En primer lugar, la prosperidad se había detenido repentinamente en 1819. El optimismo nacional habría conducido a la especulación con tierras occidentales mediante el uso de papel moneda exuberantemente emitido por los bancos estatales. Con todo este dinero disponible, la gente estaba dispuesta a hacer ofertas elevadas por las tierras, con la esperanza de venderlas por precios aún mayores. De hecho, los precios de todo se elevaron mucho y hubo, como siempre en tales condiciones, una inflación galopante.
Cuando todo se encaminada hacia el caos, el Banco de los Estados Unidos emprendió una acción que fue al mismo tiempo demasiado drástica y demasiado tardía. Dejó de conceder nuevos préstamos, exigió el pago de muchos préstamos que había concedido, y lo exigió en dinero contante y sonante, no en papel. Los bancos de los Estados, que estaban endeudados con el Banco de los Estados Unidos, tuvieron que cerrar; las hipotecas fueron ejecutadas; los precios agrícolas cayeron drásticamente; las fábricas cerraron. Fue el «pánico de 1819».

*Material proporcionado*:

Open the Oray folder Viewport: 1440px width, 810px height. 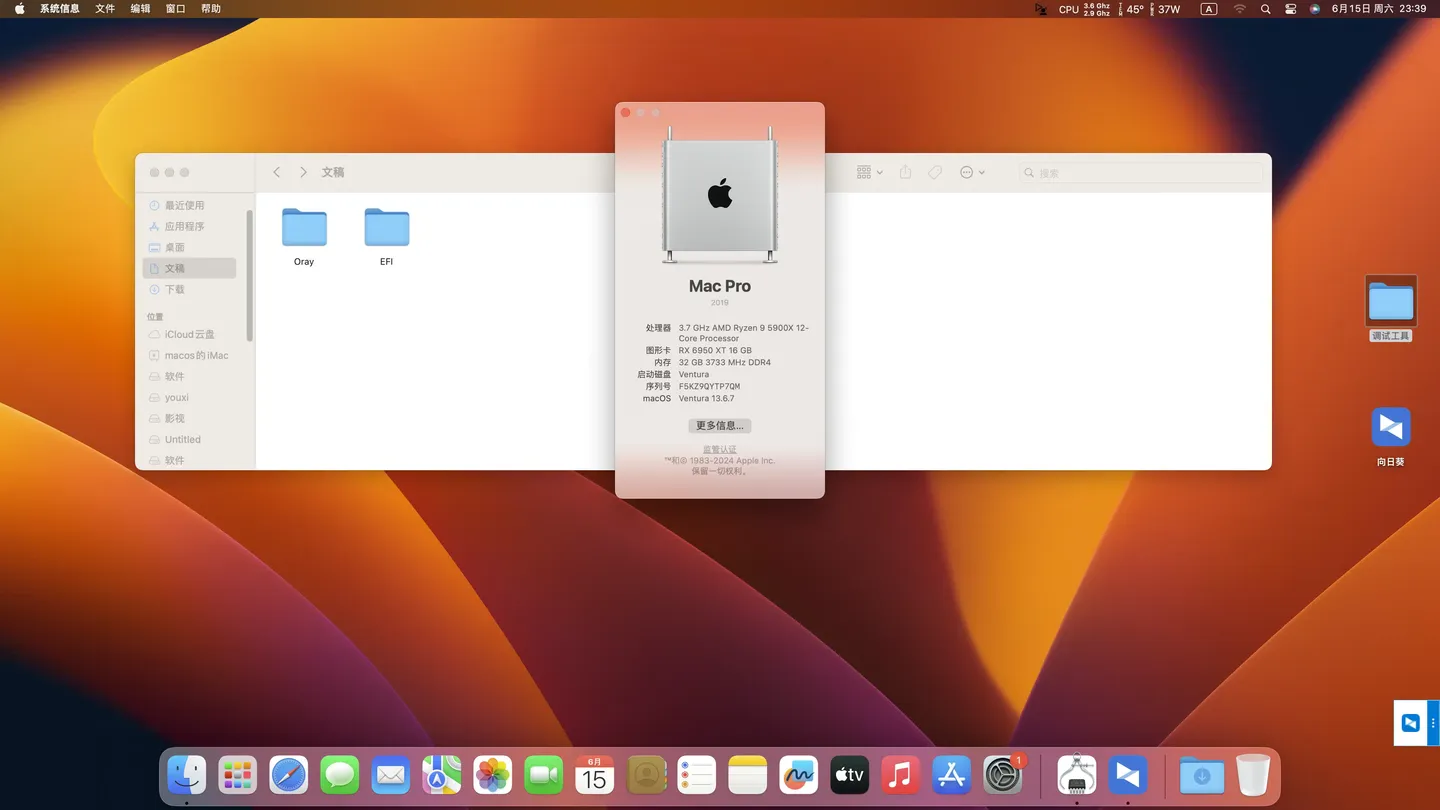(304, 229)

*Ejercicio planteado A*:
Responde estas preguntas sobre el fragmento sobre el pánico de 1819:
(i) ¿En qué año se detuvo repentinamente la prosperidad?
(ii) ¿Qué medio de pago se usó para especular con las tierras occidentales?
(iii) ¿En qué forma exigió el Banco de los Estados Unidos el pago de los préstamos?
*Ejercicio planteado B*: Reanuda el fragmento sobre el pánico de 1819 a partir de su última oración.
El material es independiente del fragmento sobre el pánico de 1819.

*Respuesta A*:
(i) En 1819.
(ii) El papel moneda emitido de forma exuberante por los bancos estatales.
(iii) En dinero contante y sonante, no en papel.

*Respuesta B*:
Las personas perjudicadas por esta situación —granjeros y especuladores en tierras del Oeste y el Sur— naturalmente acusaron al Banco. En primera línea del clamor contra el Banco estaba Thomas Hart Benton (nacido cerca de Hillsborough, Carolina del Norte, el 14 de marzo de 1782). Era un hombre tan duro como Andrew Jackson, y, aunque en un principio fueron amigos, riñeron por un malentendido. Ambos tenían temperamentos violentos y se batieron a duelo; Jackson casi falleció (tuvo que dirigir la campaña contra los indios, al año siguiente, con el brazo en un cabestrillo.)
Benton se había trasladado a Saint Louis, Missouri, en 1815, y allí, como director de un periódico, empezó a abogar por un mayor peso del Oeste en el gobierno americano. Llamó al Banco «el Monstruo», y éste se convirtió en su nombre para todos los que se oponían a él.
Era muy claro que el Banco de los Estados Unidos había actuado mal en la crisis, y en medio del pánico estuvo a punto de destruirse a sí mismo. Se nombró como nuevo presidente a Langdom Cheves (nacido en Abbeville, Carolina del Sur, el 17 de septiembre de 1776), ex presidente de la Cámara de Representantes. Reorganizó el Banco adoptando una cautelosísima política de ahorro, y bajo su dirección se restableció sobre bases firmes.
En enero de 1823, uno de los directores del Banco, Nicholas Biddle (nacido en Filadelfia, Pensilvania, el 8 de enero de 1786), se convirtió en su tercer presidente, y bajo su eficiente y conservadora administración el Banco continuó floreciendo. Pero el Banco nunca comprendió la importancia de las relaciones públicas. Su gerencia nunca se molestó en ocultar su alianza con los elementos empresariales de la nación o su indiferencia hacia los elementos rurales. Por ello, en todo el Sur y el Oeste la política aprobada era ser contrario al Banco.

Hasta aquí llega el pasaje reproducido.